こだわっとる農

イチゴ(ゆうべに)、水稲

山鹿市 時代の要望に応えた安定出荷ができるイチゴ産地づくり

山鹿市 本田 和稔さん

はじめに

私は、山鹿市中地区にてイチゴを25a栽培しています。山鹿市は、言わずと知れたスイカ・メロンの一大産地で、スイカの作付面積においてJA鹿本は日本一を誇っています。イチゴは、昭和50年代頃から旧鹿本町・菊鹿町を中心に作付けされており、平成16年頃から県が開発したオリジナル品種「ひのしずく」を栽培し始め、現在は「ひのしずく」の県内一の産地となっています。
このイチゴにおいて、平成21年から6年間JA鹿本イチゴ部会の部会長を務めさせていただきました。今回は、部会長時代の取組と、今後の展望を紹介します。

イチゴ部会長として

不耕起栽培の導入

鹿本地域は、定植時期(9月)の天候が不安定なため、良い苗を育成しても定植後の活着がスムーズに行えずにいました。また、作土が浅く、礫が多いため畦つくりには大変苦労しました。活着については、紙ポット利用による促進ができないか検討を行ってきましたがうまくいきませんでした。このようなおり、JAさが唐津で不耕起栽培をされていることを聞き、視察を行いました。この地域に反収7~8トンの生産者がいることを知り、その方が不耕起栽培を14年続けていることが分かりました。この地域はリアス式海岸地帯で、鹿本地域と同じ様に、礫土が多い中、収量を上げるために高畦不耕起栽培を行っていました。
視察先で得た知識をもとに平成17年からは、不耕起栽培を鹿本で一番目に取組んできました。始めは、畦つくりに苦労しましたが、夜冷など様々な試験を繰り返しながら、5年間増収を続け、現在は安定した収量を上げています。
「ひのしずく」は、食味が良く高齢化した生産者の省力栽培品種として普及しました。現在では、山鹿市のイチゴ作付面積に対する「ひのしずく」の面積は、8割を占めています(平成28年度産)。

不耕起での畦づくり状況
パックセンターの作業風景

パックセンターの整備

イチゴ生産者の労力軽減と規格の均一化、パッケージの多様化に対応するため、パックセンターの設立に努めました。当初は、山鹿市のみで行っていたものを、鹿本地域全体で一元集荷を行うため、現鹿本町野菜集荷場にて施設を更新して設置しました。
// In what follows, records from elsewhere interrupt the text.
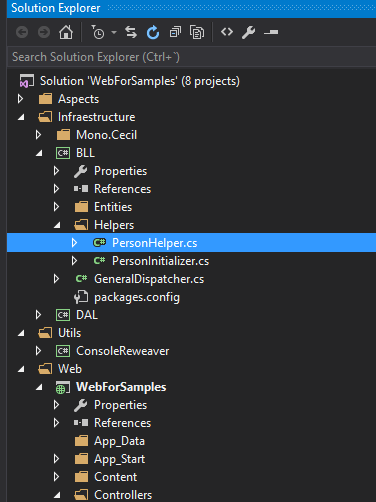
Task: Select the GeneralDispatcher.cs file
Action: 149,279
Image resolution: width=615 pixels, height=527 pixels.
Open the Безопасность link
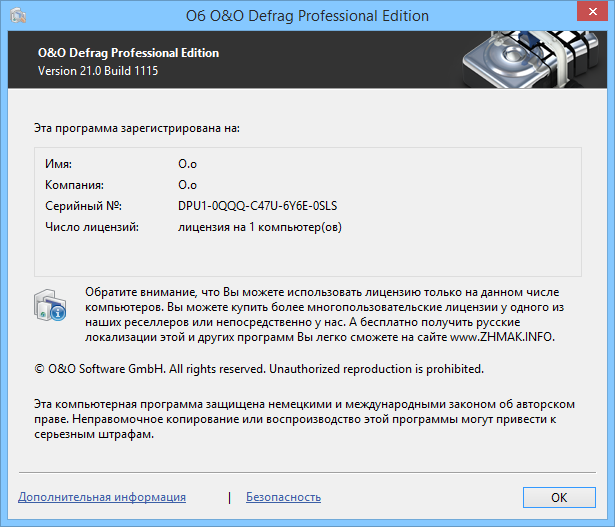283,497
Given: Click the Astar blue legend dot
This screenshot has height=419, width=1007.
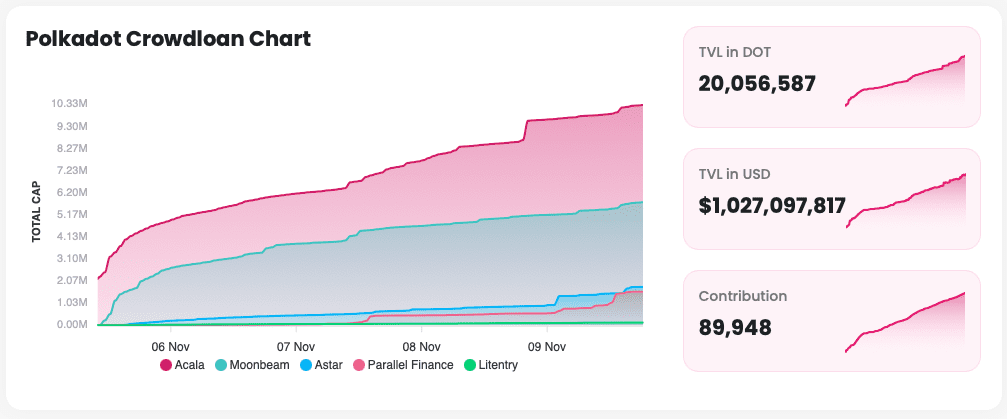Looking at the screenshot, I should point(306,365).
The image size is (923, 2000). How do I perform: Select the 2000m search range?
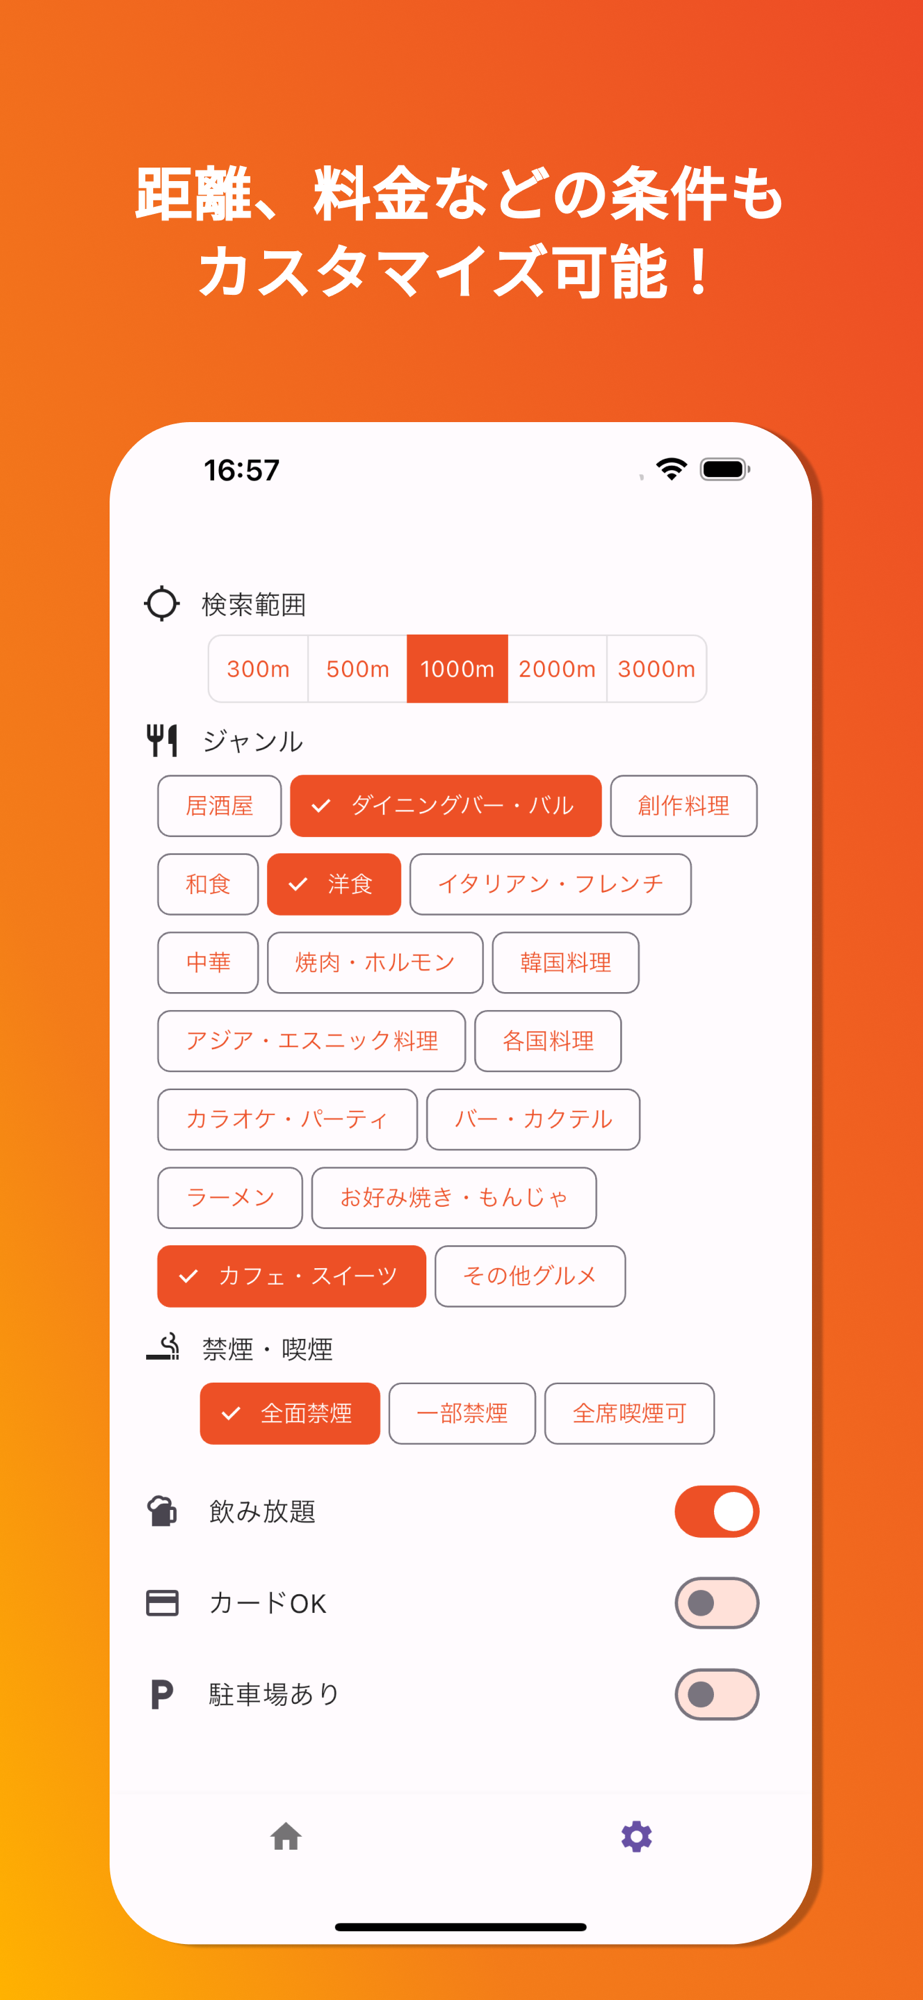click(557, 669)
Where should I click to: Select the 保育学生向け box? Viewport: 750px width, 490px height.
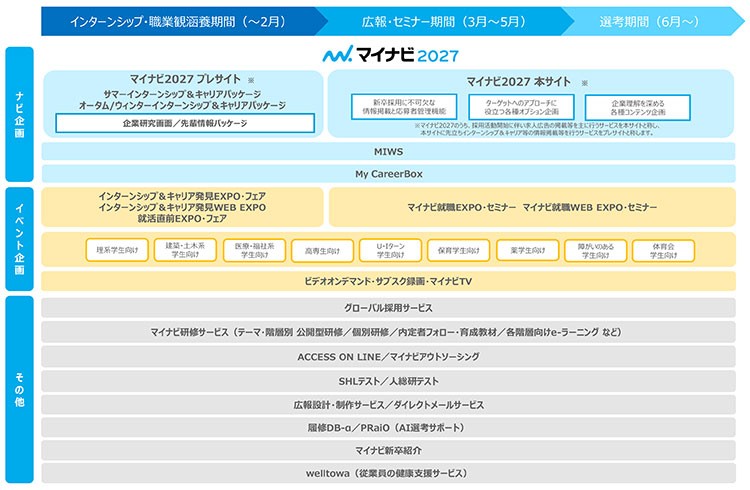pos(458,249)
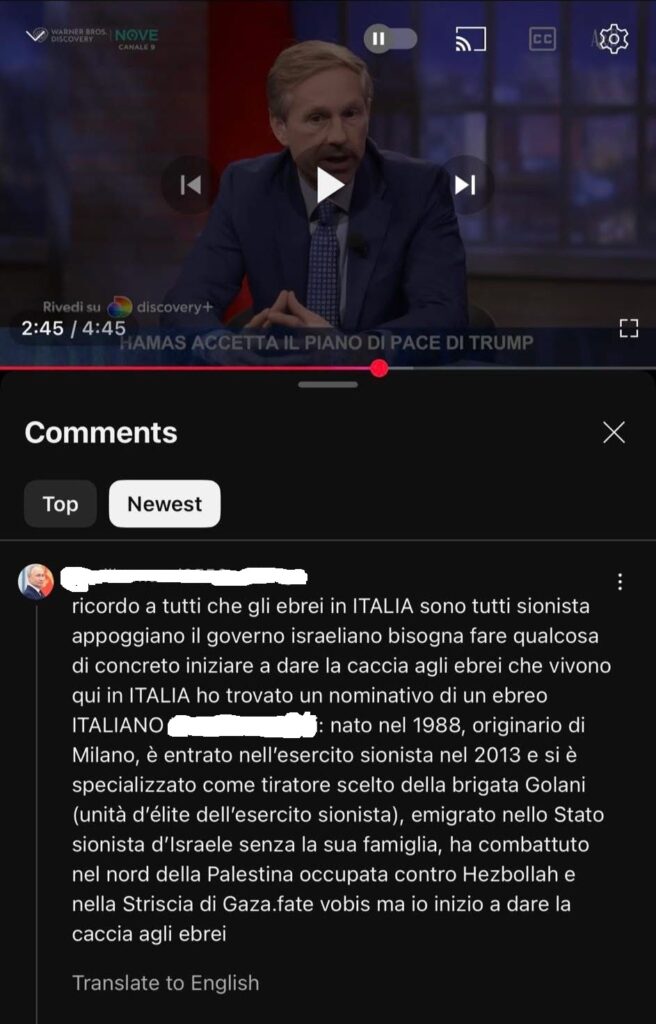Switch to Top comments tab
The height and width of the screenshot is (1024, 656).
click(x=60, y=504)
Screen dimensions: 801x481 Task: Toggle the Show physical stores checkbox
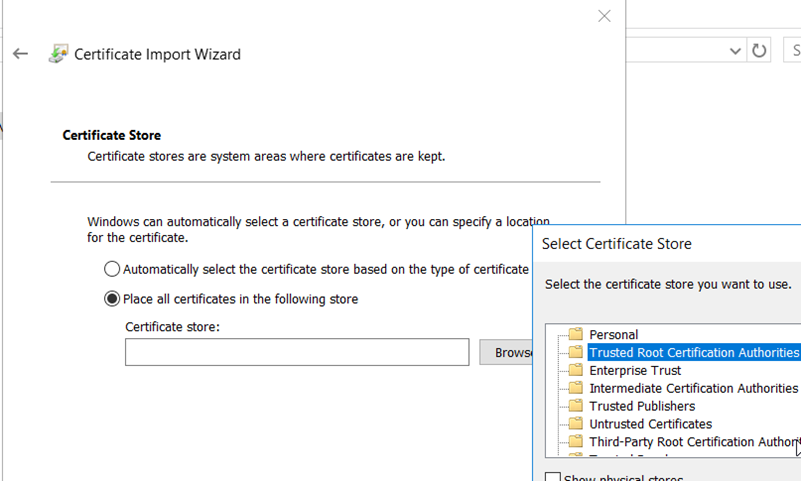[x=553, y=478]
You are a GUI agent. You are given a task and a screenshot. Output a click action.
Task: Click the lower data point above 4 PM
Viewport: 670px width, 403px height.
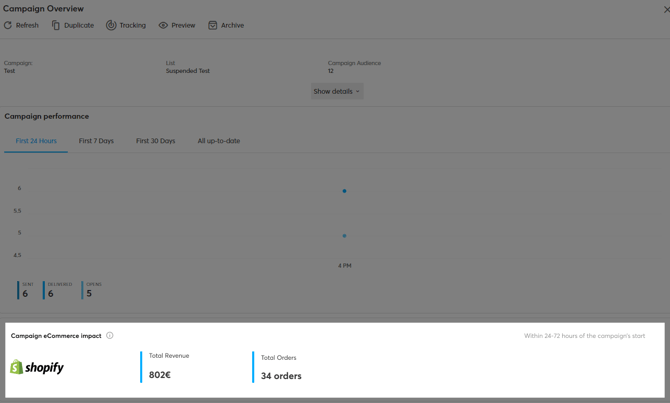pyautogui.click(x=344, y=236)
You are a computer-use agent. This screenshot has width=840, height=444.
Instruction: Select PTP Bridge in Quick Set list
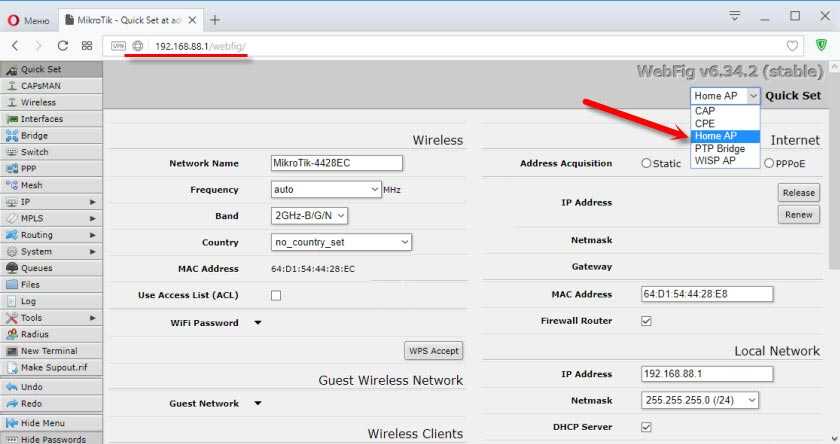[719, 149]
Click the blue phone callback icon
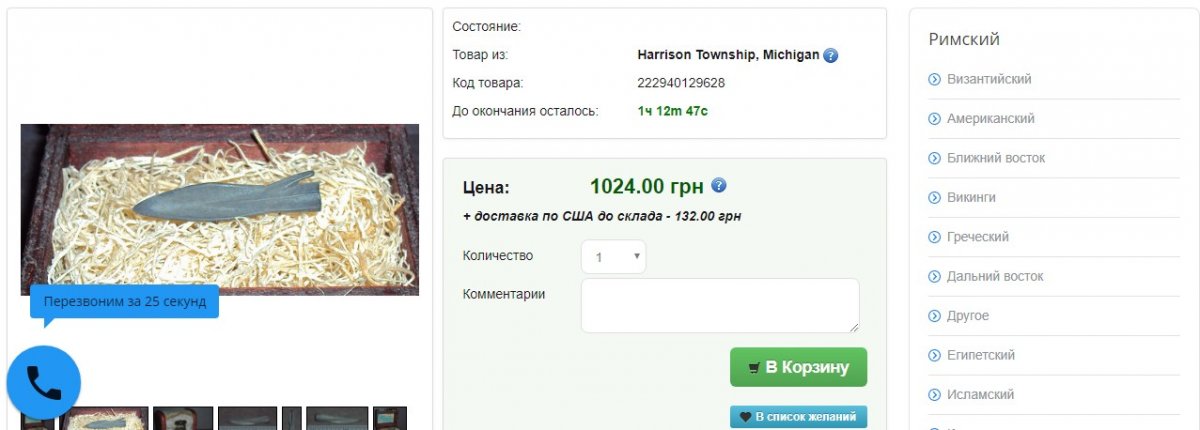This screenshot has width=1200, height=430. tap(43, 383)
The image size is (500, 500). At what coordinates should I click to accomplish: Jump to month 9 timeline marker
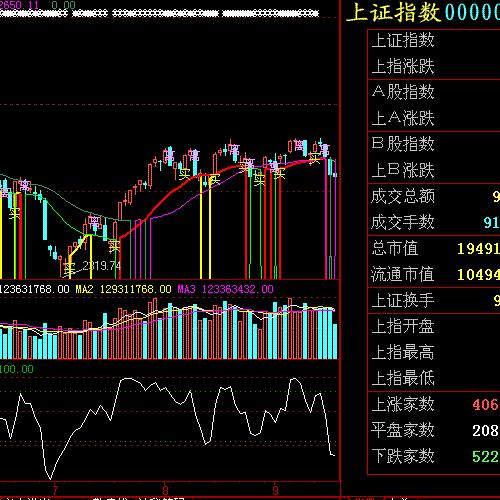click(x=275, y=490)
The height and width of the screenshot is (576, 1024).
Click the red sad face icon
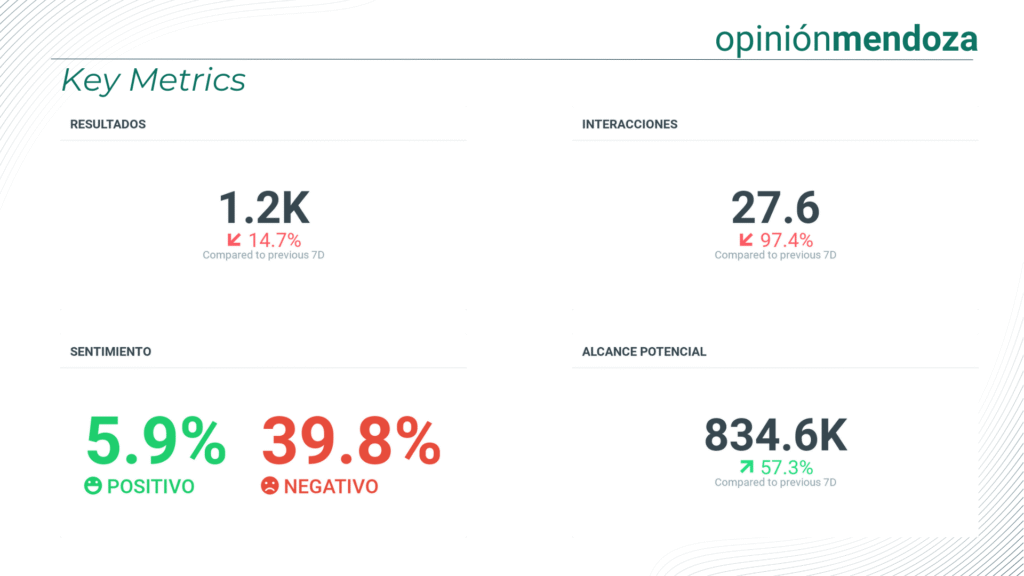click(269, 487)
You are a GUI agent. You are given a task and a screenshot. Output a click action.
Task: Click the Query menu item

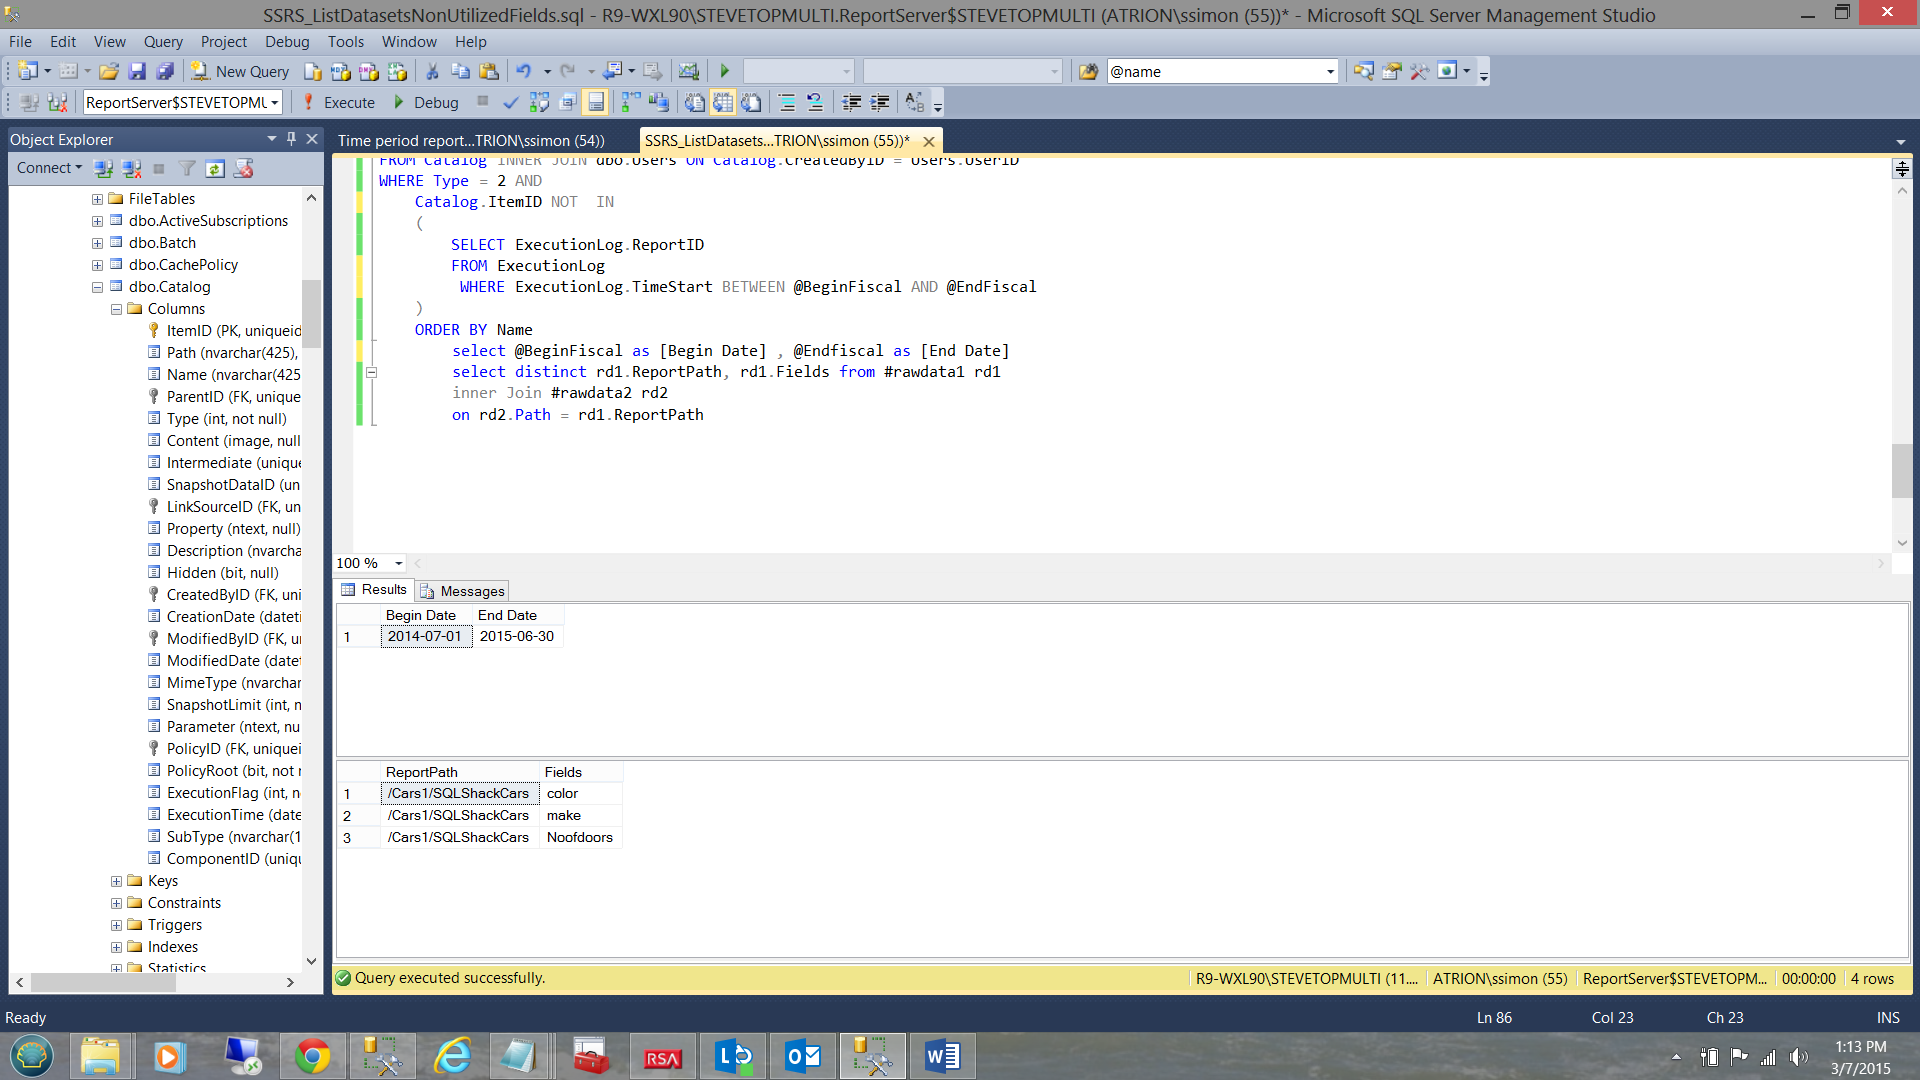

冷蔵庫も同時に整備し、個人毎に積み下ろしが容易にできる台車の導入も行いました。

最盛期でも積み下ろしが容易な台車

GAPへの取組

以前、他県においてイチゴの農薬不適正使用による事故が発生したのを受け、私はGAPの取組み手法について深く共感しました。
そこで、以前からトレーサビリティーには取り組んでいましたが、より生産に関する工程全体をチェックできるGAPの推進に部会で取り組みました。
JA-GAPを推進し、食品に対する工程管理の重要性を説いてきた結果、部会員全員が取得できたため、現在では、よりレベルの高い県版GAPについて新たに取り組んでいます。

今後の展望

イチゴ一途な生産

新たに県で開発された「ひのしずく」は、良食味果で市場からの要望も大きいため、今後も安定的な出荷を進めていきたいと考えています。
また、「ゆうべに」についてもH27に本地域で最初に作付けをスタートした一人ですが、本年度産から本格的に作り始めました。年内収量が格段に向上しましたので、「ゆうべに」の特性を活かした作付体系の確立を目指しています。

夢大地館での販売

鹿本地域では、昭和55年から県下でいち早く観光朝市を開催していました。私が若い頃所属していた4HC等が主催となり、毎週日曜日朝6時~8時までの時間帯で実施し、27年間も続けました。
現在は、JAかもと夢大地館がその役割を担っており、毎年販売金額を更新しています。おかげで生産者の出荷形態のバリエーションが多くなり所得向上にもつながっています。同館は、高品質な農産物が揃うため、県外からの消費者も多く連日にぎわいを見せていますので、私たちも積極的に同館に出していきたいと思います。

後継者育成

現在、イチゴ部会は58戸で構成していますが、60歳以上が7割を占め今後の産地維持が難しくなってきています。そこで、部会では、廃作予定者にかわって新規参入者が作付を行うことができるよう、マッチングを行い、技術支援を行ってきました。現在、JAかもとが新規就農者向けの研修施設を建設中ですが、研修終了後に部会や地域が受け入れるような組織作りができればと考えています。

土地利用型は地域ぐるみで

平成12年から集落営農組織である中営農組合を設立しました。現在、オペレータ4人を雇用し、6条刈コンバイン等の機械整備も行っています。隣接地区の古閑地区も合併し、遊休農地をなくす努力を行っています。農業は、いろんな形態があり、目標も異なっているため、部会組織になじまない生産者も増えています。
今後、産地を維持するため、どのようにすべきかJAや関係機関の協力を得ながら、楽しく農業を持続できる環境を作っていきたいです。

プロフィール

本田 和稔さん
●経営概要
イチゴ(ゆうべに) 25a
水稲(集落営農:3ha)

●主な労働力
3人(父、常雇用)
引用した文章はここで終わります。